Ainda no período de Fernando Henrique Cardoso foi criado em 2001, o Programa Bolsa-Escola, com valor de R$ 15,00 com o limite de R$ 45,00. O programa era configurado como universal, no entanto, os municípios tinham cotas fixas de número de usuários que podiam acessá-lo. Em 2001, foi criado o Programa Bolsa Alimentação, atendia gestantes, e crianças até 6 anos de idade. Ainda em 2001, foi criado o Agente Jovem de Desenvolvimento Humano, para jovens entre 15 e 17 anos de idade, preferencialmente que não estivem matriculados na escola, com renda per capita de até meio salário mínimo e em situação de risco social, o valor da bolsa era de R$ 60,00. Em 2002, o governo cria o Auxílio Gás, atendia famílias consideradas pobres. O fato é que como resultado da gestão do Fernando Henrique Cardoso, com suas políticas fragmentadas e ineficientes no sentido de combate a pobreza, tivemos um salto na pauperização como reflexo da redução dos direitos sociais e a perpetuação do modelo neoliberal.

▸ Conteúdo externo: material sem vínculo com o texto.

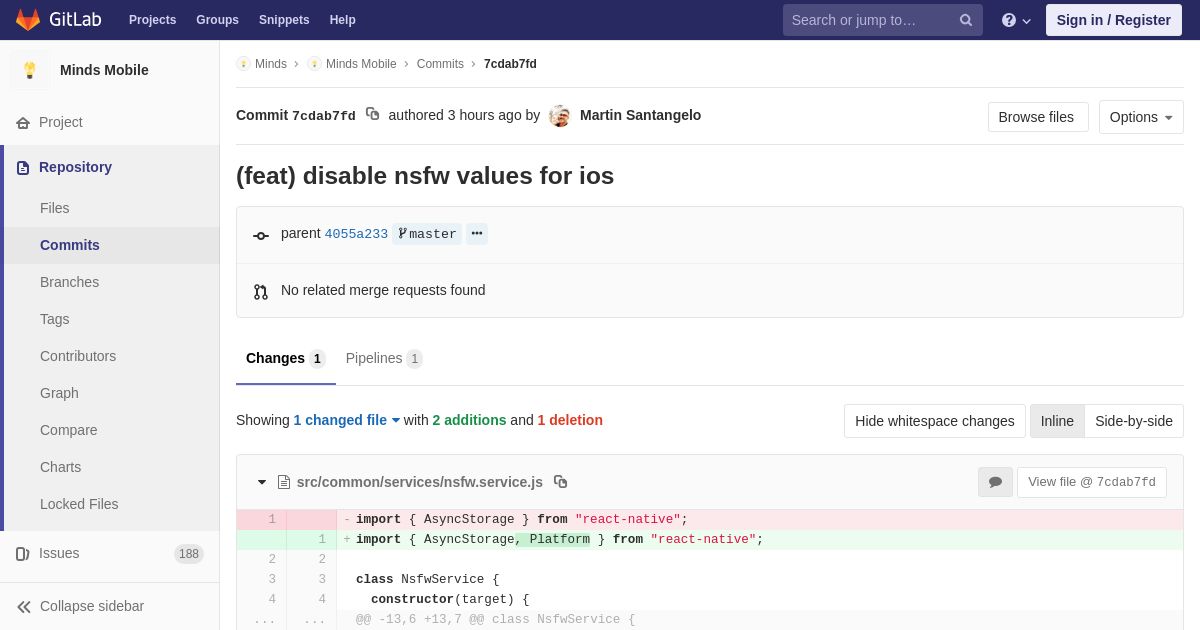Switch to Side-by-side diff view
The height and width of the screenshot is (630, 1200).
point(1133,421)
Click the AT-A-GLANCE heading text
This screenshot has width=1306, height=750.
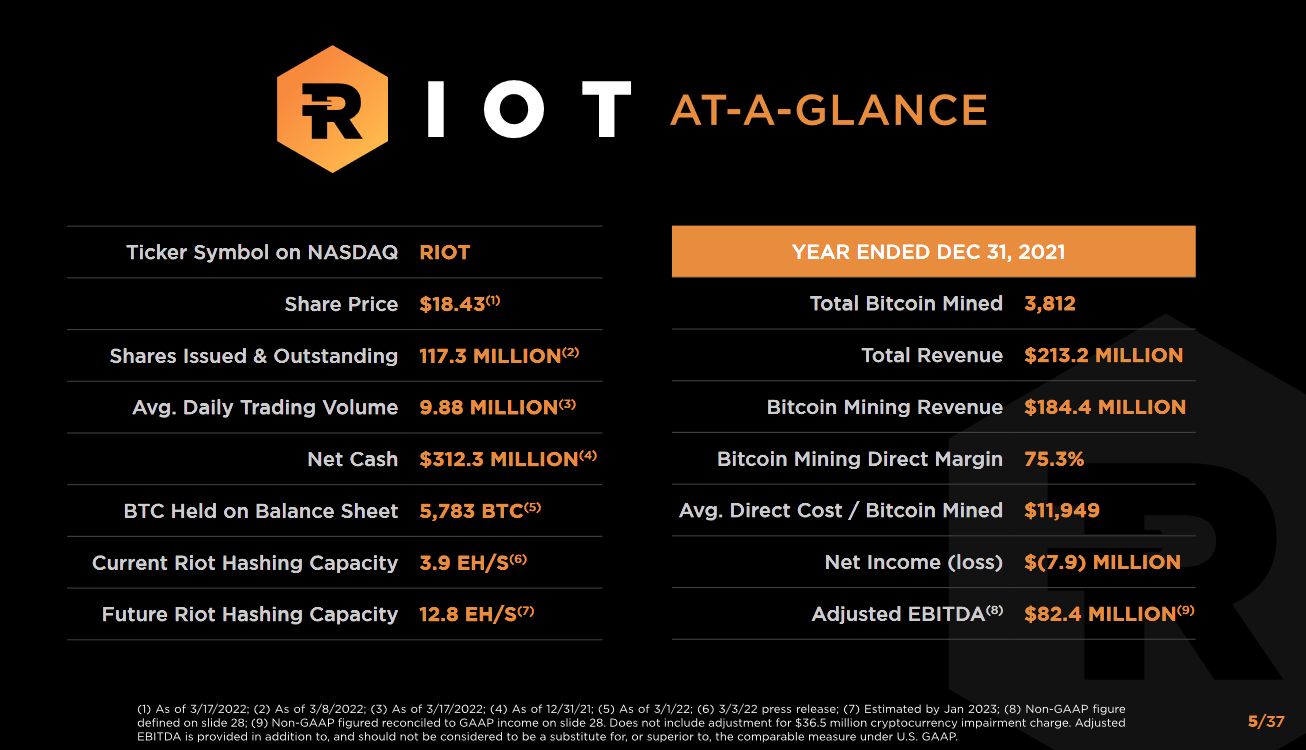coord(828,110)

Nessa conjuntura específica de desconstrução do Estado e agudização intencional da pobreza, Luis Inácio Lula da Silva assume a presidência em 2003, e de imediato toma providências acerca da política de assistência social. O Programa Bolsa Família é a principal proposta de combate a desigualdade social que assola nosso país. É um programa que atua em todo território brasileiro, e atende um público de mais de treze milhões de famílias. O programa apresenta três eixos principais: a transferência de renda, condicionalidades e programas complementares.
Conforme explica a Política Nacional de Assistência Social – PNAS (2004), o Sistema Único de Assistência Social – SUAS define e organiza os elementos essenciais e imprescindíveis à execução da política de Assistência Social tornando possível a normatização dos padrões nos serviços, qualidade no atendimento, indicadores de avaliação e resultados, nomenclatura dos serviços e da rede socioassistencial e, ainda os eixos estruturantes e de subsistemas.

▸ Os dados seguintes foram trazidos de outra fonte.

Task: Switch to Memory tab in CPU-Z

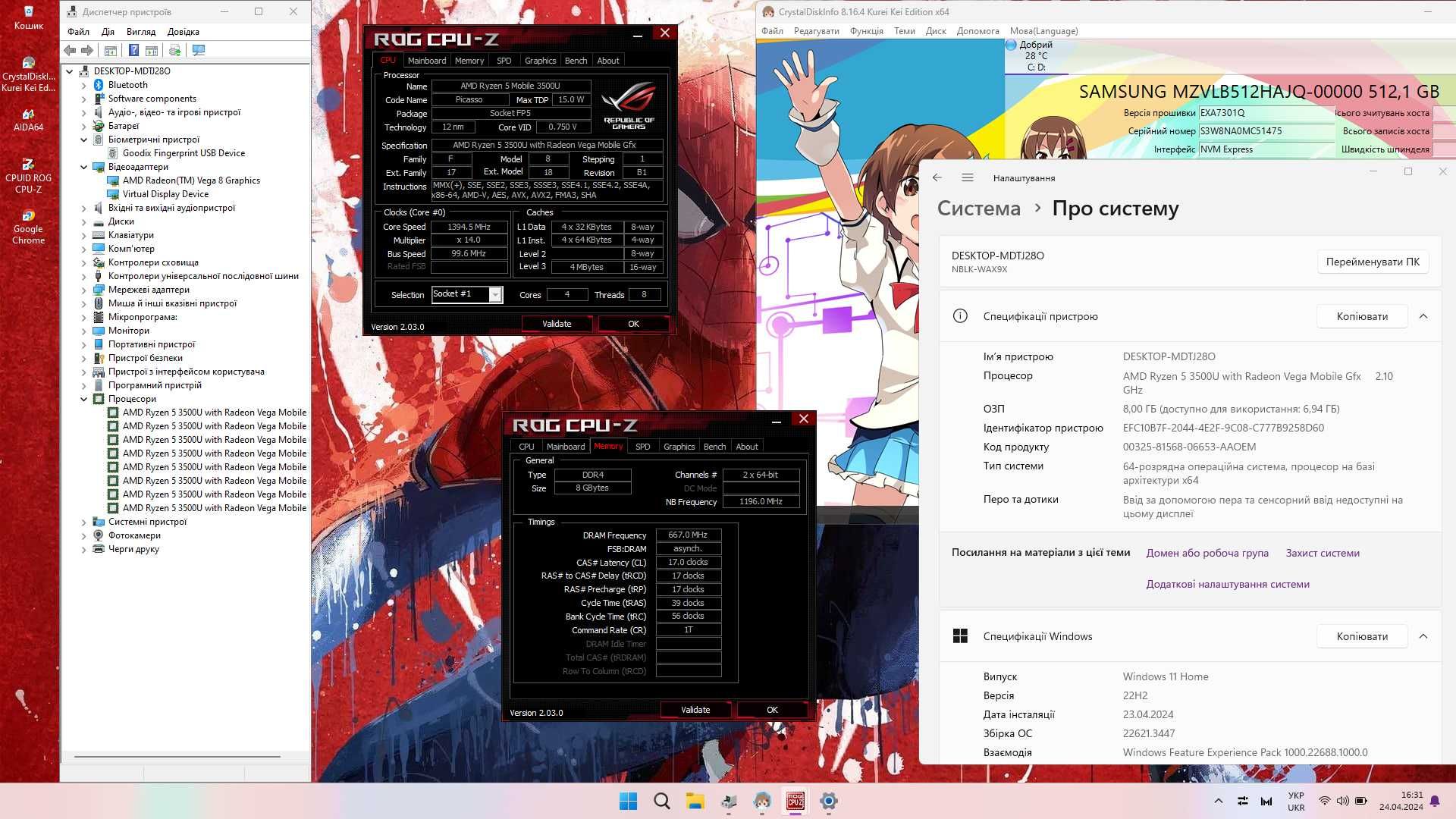Action: [x=468, y=60]
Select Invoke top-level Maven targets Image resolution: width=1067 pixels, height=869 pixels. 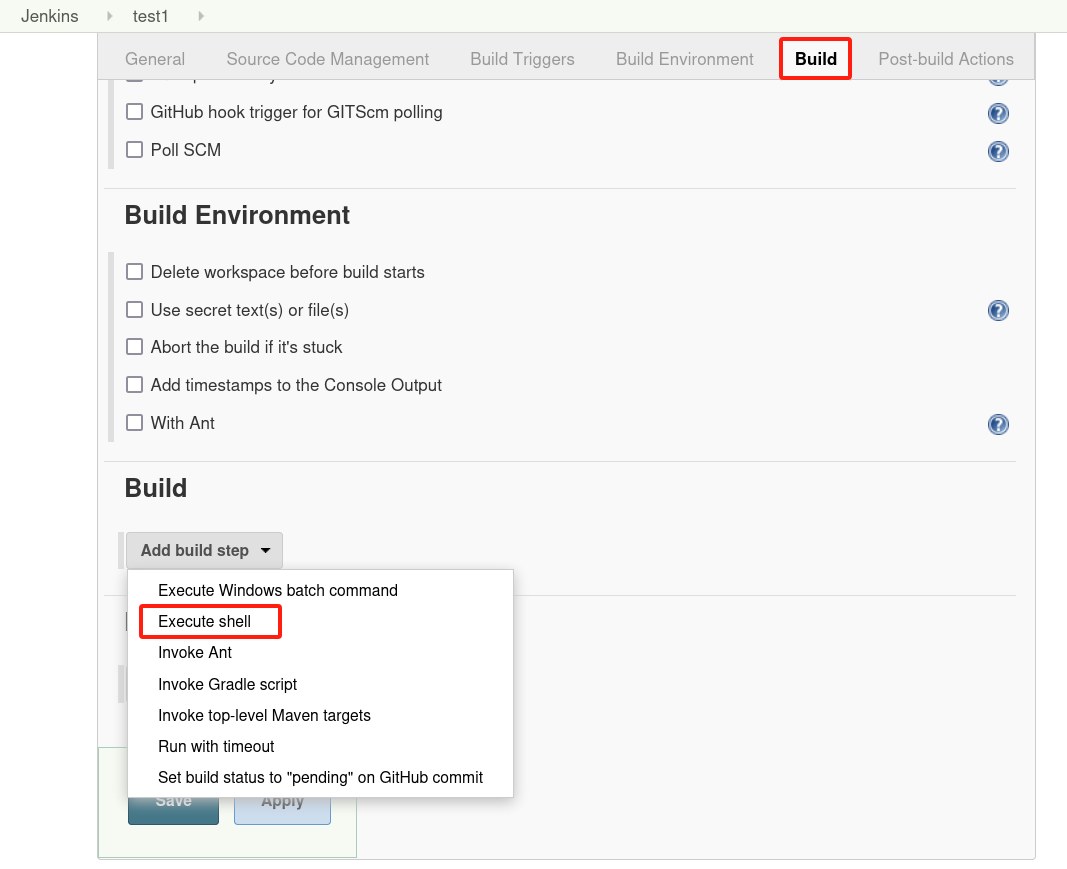pos(264,715)
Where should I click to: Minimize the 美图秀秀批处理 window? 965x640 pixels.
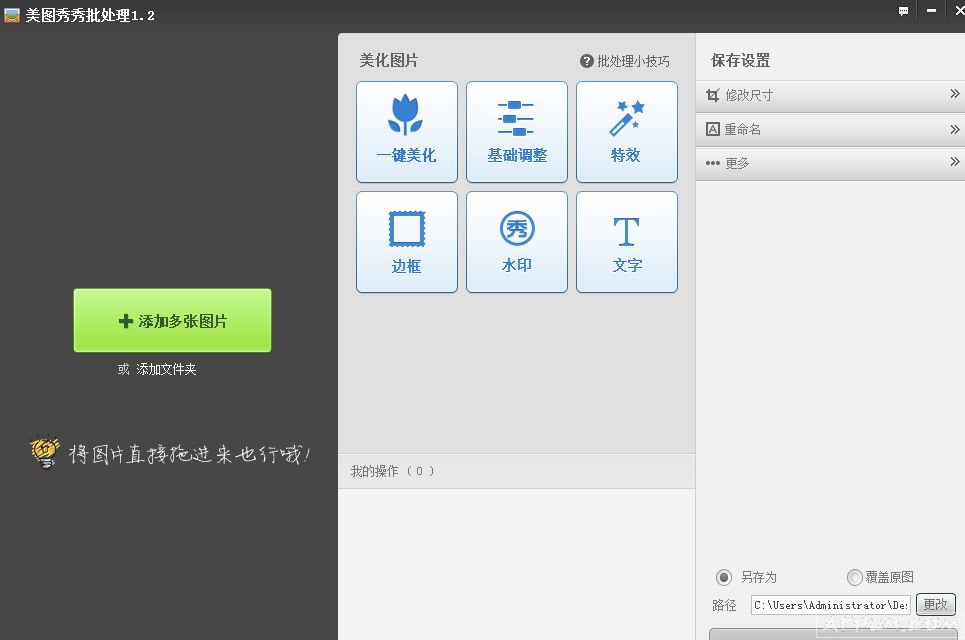click(x=930, y=11)
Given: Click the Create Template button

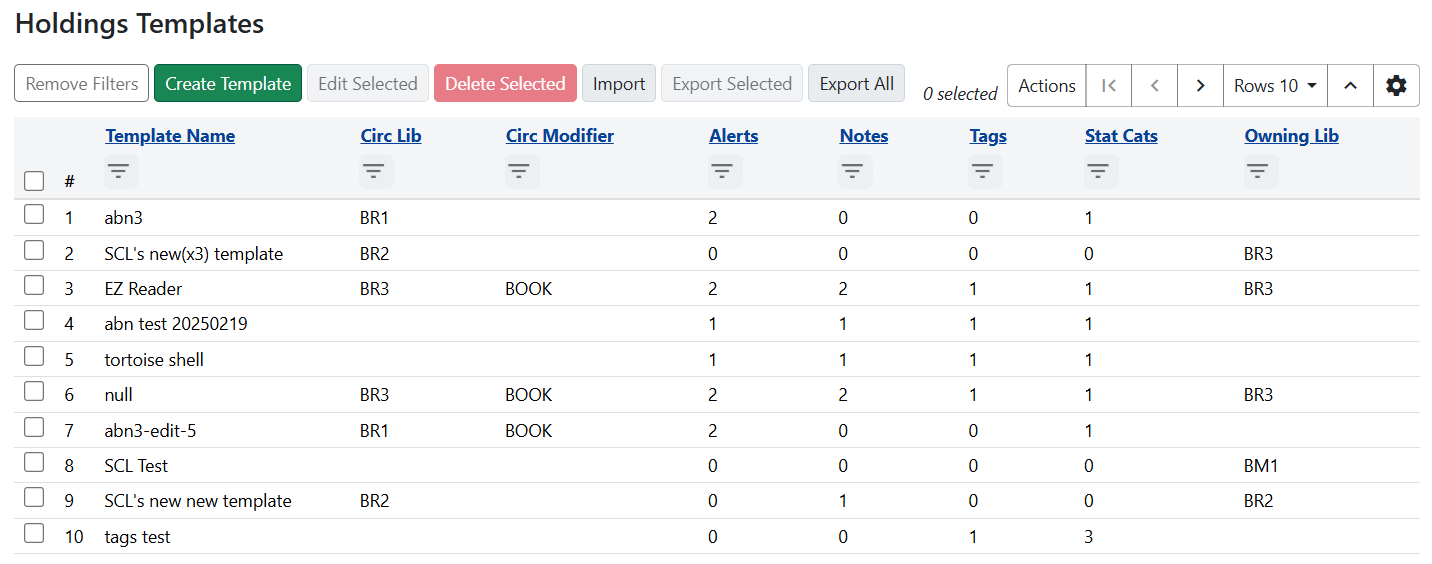Looking at the screenshot, I should point(228,84).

Uma vez que não há argumentos plausíveis para assemelhar um governo com o outro no que diz respeito a política de assistência social, o que devemos questionar é a disposição e o interesse dos municípios e estados através de seus gestores (muitas vezes com viés ideológicos diferentes do que é proposto pelo SUAS) de implantar uma política que de fato priorize a ruptura do legado da precarização dos serviços. De modo que trabalhem com vistas a implantar medidas de proteção socioassistencial dotado de estratégias que promovam a participação da população em espaços que definam suas demandas.
O SUAS marca a consolidação da assistência social como política pública, o cenário ainda sofre os preconceitos de uma sociedade cindida por interesses particularistas, desinformada dos termos do debate acerca da necessidade da igualdade social e do acesso a riqueza socialmente produzida. A sociedade reproduz o discurso de que é necessário que a família desempenhe com êxito as suas funções, ou seja, aos olhos da sociedade amparada pela ideologia burguesa, cabe à família tornar-se independente do Estado, que por sua vez acaba naturalizando a desigualdade social. Essa delegação de responsabilidades é um grande argumento para a perpetuação do sistema vigente, que é claramente contrário ao combate a questão social.